Harry’s attendance could be his opportunity to fix the ‘deep damage’ caused by his and Meghan’s sit-down with Oprah, royal experts said, as he spoke to senior members of the royal family ahead of his return to the UK. The duke will be taken to St George’s Chapel at Windsor Castle on a Land Rover he helped design and will be followed by pallbearers from the Royal Marines, Regiments, Corps and Air Stations. Just behind the Land Rover, the Prince of Wales and other members of the family, likely to be the duke’s other children and some of his grandchildren including Harry and William, will proceed on foot.
Whether the unity will prove more than a public appearance remains to be seen, but some royal sources believe that the brothers’ first meeting for more than a year could lead to some kind of settlement. According to a source: "He said he wants to be with everyone and was already making arrangements to come home." William is said to have been offended by claims of racism in Harry and Meghan's interview with Oprah. He is assumed to be particularly hurt by Meghan's allegation that his wife Kate made her cry during a bridesmaid's dress fitting.

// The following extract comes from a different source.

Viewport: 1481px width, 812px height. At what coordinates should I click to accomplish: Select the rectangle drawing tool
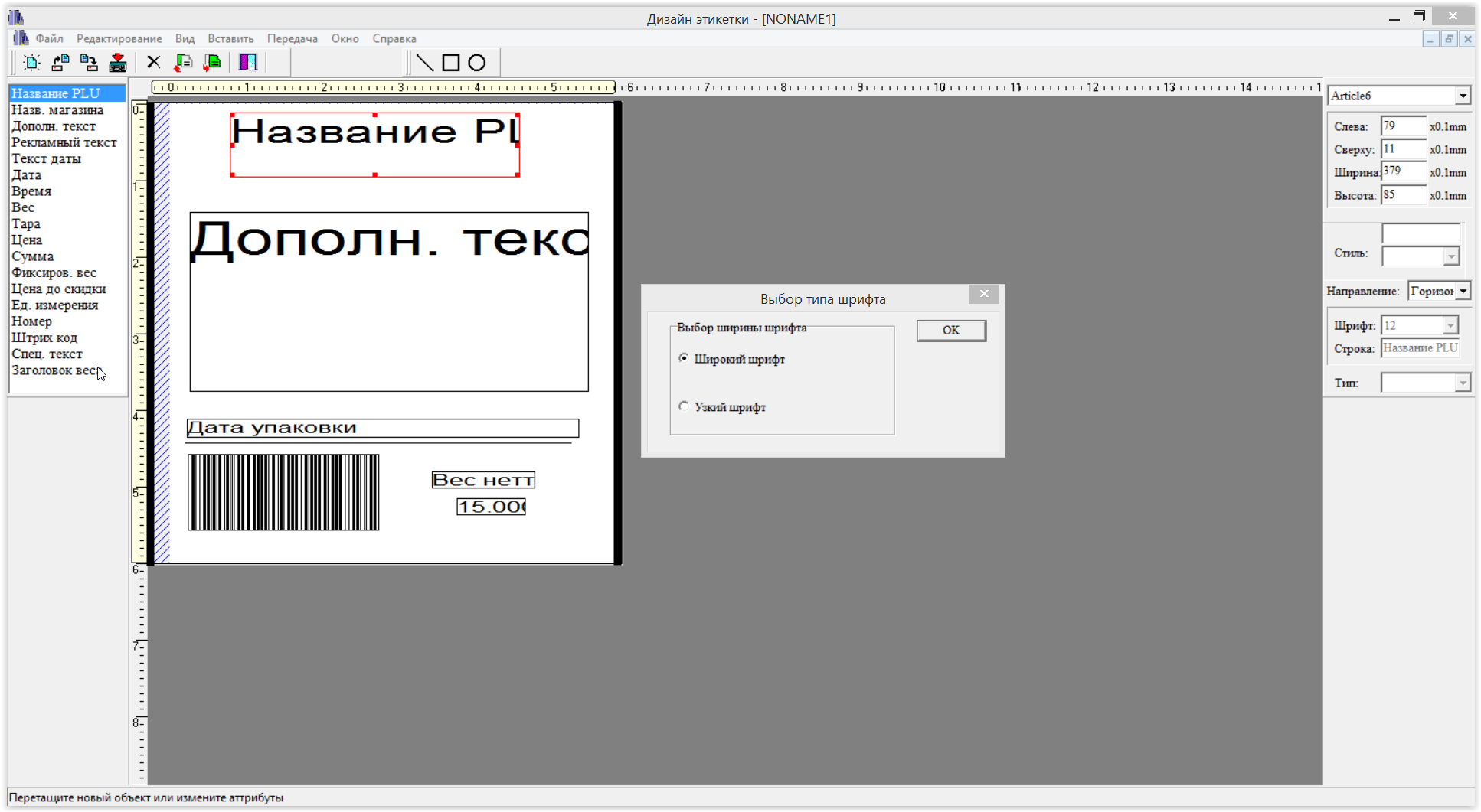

Cardinal Vincent Nichols, the head of the Catholic Church in England and Wales, said gathering for Philip's funeral could allow the family to have "a comparative bit of privacy" together. He told Times Radio: "I think there might be a bit of consolation in it for the royal family actually because it just gives them a chance to be close and to have a comparative bit of privacy. Obviously, the whole ceremony will be watched by everybody but you think of the complexities of the dynamics in that family and we have to think of Harry, so far away. I'm sure he'll come but not being, the whole time, in the public eye might just help. Many a family gather and get over tension and broken relationships at the time of a funeral. Something very profound unites them all again. And that would be true for this family, I'm sure."
Speaking of William's reunion with his brother, a source told the Mail on Sunday, April 11: "All eyes will be on William and Harry at the funeral. This is the first time we're going to see them together since Harry and Meghan left for their new life in America. There has been so much bad blood but everyone is hoping that, perhaps, this will mark the beginning of a reconciliation." The source added that, even though tensions have been "high", the royal family are "united in grief".
"Harry was told the news about his grandfather at the same time as other members of the family." The source added: "They say a picture is worth a thousand words. Everyone will be watching the funeral closely to see the body language between the brothers."
Following their mother's death in 1997, William and Harry walked behind her coffin as it made its way to Westminster Abbey. Journalist Penny Junor told Mail Online: "My hope is that if something good can come out of the duke's death, it will be that it brings the family together. But clearly, there is a lot of hurt on all sides, and I imagine they will all be feeling apprehensive about seeing one another again. With luck, their desire to support the Queen and pull together for her sake, which I am sure is what the duke would have wanted, will win the day."